### EXERCISE DESCRIPTION
In the listing below, find the line holding "You are a computer-use" and the line holding "Instruction: Click the". Write out those two lines and all lines between, exactly, and nothing more.

*** DATA FOR THIS EXERCISE

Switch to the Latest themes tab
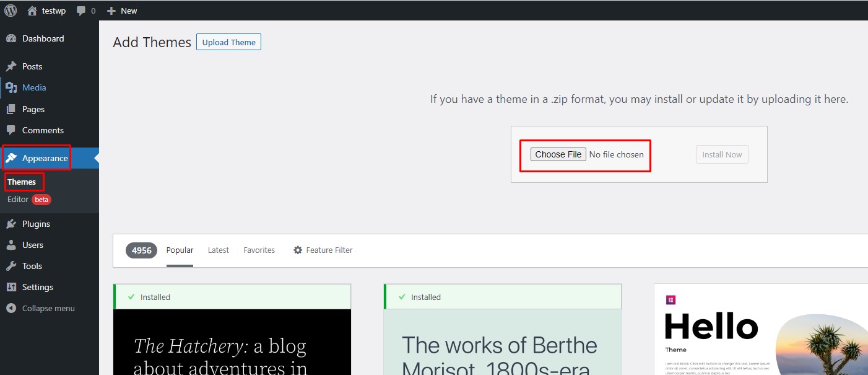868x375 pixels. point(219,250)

******
*** DATA FOR THIS EXERCISE

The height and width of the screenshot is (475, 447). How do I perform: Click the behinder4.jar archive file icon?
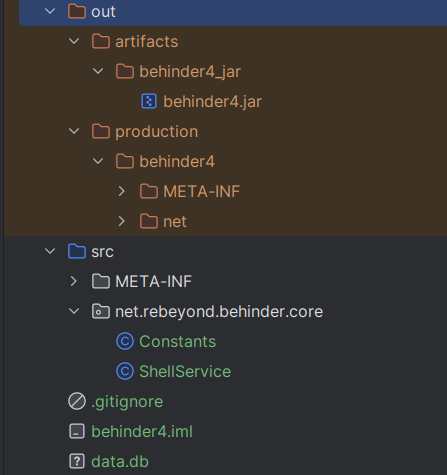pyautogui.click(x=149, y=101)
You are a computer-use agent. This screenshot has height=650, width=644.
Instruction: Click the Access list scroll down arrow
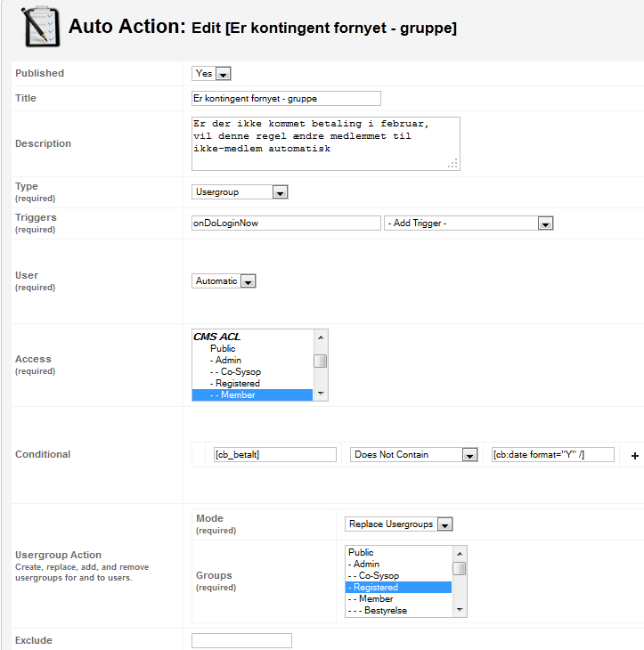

******

### EXPECTED OUTPUT
You are a computer-use agent. This screenshot has height=650, width=644.
Instruction: Click the Access list scroll down arrow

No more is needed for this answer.